I'm not doing too well. I've stressed and bitched and wanted to throw things.
I've been distracted, angry, frustrated and a host of other things. Not exactly conducive to creative writing. I have a "big one" that I want finished so I can query an agent. I've got 12K written and I'm aiming for 100K. I have things that have slipped through my fingers as I'm spinning my wheels.
Is this normal? Who knows. All I know is that just when I think I'm finally getting somewhere, my real life is rearing it's ugly head. I want to hide away and pretend that my only job is to keep breathing.

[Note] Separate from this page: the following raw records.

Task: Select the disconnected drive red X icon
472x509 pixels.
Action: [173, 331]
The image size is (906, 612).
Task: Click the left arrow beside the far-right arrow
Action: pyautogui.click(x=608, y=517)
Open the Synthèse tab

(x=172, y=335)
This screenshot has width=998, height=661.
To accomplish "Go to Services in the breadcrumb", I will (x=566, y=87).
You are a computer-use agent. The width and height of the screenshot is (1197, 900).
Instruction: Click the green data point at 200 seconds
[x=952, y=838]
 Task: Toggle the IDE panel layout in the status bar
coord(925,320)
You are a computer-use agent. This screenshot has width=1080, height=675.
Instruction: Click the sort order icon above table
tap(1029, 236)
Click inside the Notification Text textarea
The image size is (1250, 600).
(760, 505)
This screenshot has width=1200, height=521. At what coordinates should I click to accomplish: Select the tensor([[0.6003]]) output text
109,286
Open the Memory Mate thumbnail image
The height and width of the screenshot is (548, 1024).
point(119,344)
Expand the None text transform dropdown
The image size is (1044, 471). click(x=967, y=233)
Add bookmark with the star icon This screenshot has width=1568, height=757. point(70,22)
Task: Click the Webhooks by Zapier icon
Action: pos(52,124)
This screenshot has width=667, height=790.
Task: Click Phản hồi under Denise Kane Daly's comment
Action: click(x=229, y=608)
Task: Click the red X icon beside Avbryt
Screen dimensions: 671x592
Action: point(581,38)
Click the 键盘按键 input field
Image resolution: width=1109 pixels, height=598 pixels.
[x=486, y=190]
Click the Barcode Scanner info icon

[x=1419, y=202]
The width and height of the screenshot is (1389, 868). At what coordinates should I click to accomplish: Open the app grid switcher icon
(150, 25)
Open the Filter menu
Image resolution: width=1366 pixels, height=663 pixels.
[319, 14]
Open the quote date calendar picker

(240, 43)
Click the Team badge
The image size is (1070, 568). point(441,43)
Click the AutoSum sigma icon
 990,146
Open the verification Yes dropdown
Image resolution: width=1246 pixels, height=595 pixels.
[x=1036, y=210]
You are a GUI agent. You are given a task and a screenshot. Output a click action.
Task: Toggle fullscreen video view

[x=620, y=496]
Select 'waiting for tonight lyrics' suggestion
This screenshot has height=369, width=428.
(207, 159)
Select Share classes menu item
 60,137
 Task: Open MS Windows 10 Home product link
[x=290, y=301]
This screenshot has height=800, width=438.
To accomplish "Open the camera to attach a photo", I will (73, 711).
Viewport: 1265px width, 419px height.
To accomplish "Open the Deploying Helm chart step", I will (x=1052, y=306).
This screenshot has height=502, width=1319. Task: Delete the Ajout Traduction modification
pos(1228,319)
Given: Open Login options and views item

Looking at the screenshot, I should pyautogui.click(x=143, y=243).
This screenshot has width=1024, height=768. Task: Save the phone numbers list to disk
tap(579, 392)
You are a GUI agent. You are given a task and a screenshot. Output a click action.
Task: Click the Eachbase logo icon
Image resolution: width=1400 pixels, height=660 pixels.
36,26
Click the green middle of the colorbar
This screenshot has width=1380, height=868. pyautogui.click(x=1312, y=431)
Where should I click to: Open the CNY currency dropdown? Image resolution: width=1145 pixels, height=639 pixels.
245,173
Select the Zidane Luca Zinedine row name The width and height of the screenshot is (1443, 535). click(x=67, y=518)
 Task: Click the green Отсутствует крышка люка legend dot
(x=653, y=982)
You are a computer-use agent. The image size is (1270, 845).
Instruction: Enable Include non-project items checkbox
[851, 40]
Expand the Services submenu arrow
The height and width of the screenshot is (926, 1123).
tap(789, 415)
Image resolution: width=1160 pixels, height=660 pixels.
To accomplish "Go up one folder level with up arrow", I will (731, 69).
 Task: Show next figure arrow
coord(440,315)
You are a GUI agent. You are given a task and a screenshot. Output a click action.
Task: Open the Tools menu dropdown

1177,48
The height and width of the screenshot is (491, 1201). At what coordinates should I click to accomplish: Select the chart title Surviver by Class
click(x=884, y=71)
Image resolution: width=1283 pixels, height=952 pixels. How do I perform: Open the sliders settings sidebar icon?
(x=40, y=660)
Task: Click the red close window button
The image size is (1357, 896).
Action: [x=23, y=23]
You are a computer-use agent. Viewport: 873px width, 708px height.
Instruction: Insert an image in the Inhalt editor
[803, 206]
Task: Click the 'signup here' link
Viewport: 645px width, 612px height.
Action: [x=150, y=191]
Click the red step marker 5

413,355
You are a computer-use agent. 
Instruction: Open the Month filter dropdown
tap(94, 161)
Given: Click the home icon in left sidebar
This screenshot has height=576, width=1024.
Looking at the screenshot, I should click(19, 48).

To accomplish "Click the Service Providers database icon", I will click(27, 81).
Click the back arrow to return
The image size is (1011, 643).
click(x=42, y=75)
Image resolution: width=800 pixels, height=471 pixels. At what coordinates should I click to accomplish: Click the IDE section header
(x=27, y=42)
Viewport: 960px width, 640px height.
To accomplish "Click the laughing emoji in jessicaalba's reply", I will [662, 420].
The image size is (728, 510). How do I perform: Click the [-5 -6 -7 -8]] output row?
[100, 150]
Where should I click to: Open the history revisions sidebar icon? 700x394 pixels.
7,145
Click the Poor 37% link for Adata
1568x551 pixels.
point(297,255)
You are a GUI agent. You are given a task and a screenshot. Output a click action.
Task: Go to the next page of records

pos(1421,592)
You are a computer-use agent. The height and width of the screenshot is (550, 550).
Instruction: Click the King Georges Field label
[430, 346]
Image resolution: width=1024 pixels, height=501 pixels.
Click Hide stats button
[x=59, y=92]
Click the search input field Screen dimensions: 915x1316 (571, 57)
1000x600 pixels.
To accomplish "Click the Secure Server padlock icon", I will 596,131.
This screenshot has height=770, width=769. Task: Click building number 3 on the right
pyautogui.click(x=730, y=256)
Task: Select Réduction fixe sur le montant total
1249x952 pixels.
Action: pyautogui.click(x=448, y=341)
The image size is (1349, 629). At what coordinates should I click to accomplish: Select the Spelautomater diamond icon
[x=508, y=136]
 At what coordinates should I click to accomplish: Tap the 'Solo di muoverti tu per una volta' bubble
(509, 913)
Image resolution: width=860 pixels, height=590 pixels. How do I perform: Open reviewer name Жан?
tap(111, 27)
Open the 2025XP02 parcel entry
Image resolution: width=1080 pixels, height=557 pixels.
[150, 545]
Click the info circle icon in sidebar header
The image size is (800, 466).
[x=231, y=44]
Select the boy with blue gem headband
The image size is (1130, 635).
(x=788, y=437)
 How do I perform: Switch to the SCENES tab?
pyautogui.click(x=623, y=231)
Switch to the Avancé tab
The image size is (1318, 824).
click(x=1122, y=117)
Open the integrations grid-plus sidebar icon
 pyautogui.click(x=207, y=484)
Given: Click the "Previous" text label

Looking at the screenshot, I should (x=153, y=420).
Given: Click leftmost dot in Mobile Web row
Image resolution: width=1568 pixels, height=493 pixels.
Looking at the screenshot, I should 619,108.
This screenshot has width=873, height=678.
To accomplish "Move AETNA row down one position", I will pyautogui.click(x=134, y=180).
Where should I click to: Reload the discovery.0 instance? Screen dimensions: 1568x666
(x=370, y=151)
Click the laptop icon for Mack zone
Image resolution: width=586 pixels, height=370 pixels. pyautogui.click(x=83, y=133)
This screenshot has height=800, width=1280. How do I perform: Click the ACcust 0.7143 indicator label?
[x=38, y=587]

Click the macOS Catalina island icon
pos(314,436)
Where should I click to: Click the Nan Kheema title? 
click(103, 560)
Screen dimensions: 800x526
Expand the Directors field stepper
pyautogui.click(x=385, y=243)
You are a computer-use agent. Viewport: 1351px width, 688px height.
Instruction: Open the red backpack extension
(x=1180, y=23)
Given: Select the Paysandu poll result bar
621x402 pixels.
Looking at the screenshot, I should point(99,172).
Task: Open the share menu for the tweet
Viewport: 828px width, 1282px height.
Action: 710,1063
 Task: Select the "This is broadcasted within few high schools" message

*Deep breath*. I've had a few cigarettes. Not as many as usual, so I guess that's something. You want to know what made me feel better? I watched all three of the Lord Of The Rings movies. Sometimes, when I think I have a ton of stuff piling on top of me, I can watch other people (albiet fictional characters) who have more and more piled on top of them and feel as if I don't have it so bad. I don't have to watch people I love dying violently or fight, even when hope is completely gone. All I have to do is not smoke for today, get my husband's health back on track and pray a little more. Seems pretty insignificant in the face of other world events around me.
Still, it really puts a cramp in the writing. Being really tense and distracted doesn't make the story flow or the words show up on that blank, blinking page. It colors my attitude as I write.
I did put some of my bitchiness to work on a secondary character. That gave my heroine a little snark she hadn't shown before. Now, if I can just channel all this excess crap and get it on paper, perhaps I can make this work.
What do you do when Real Life intrudes on the writing? What gets you back on track?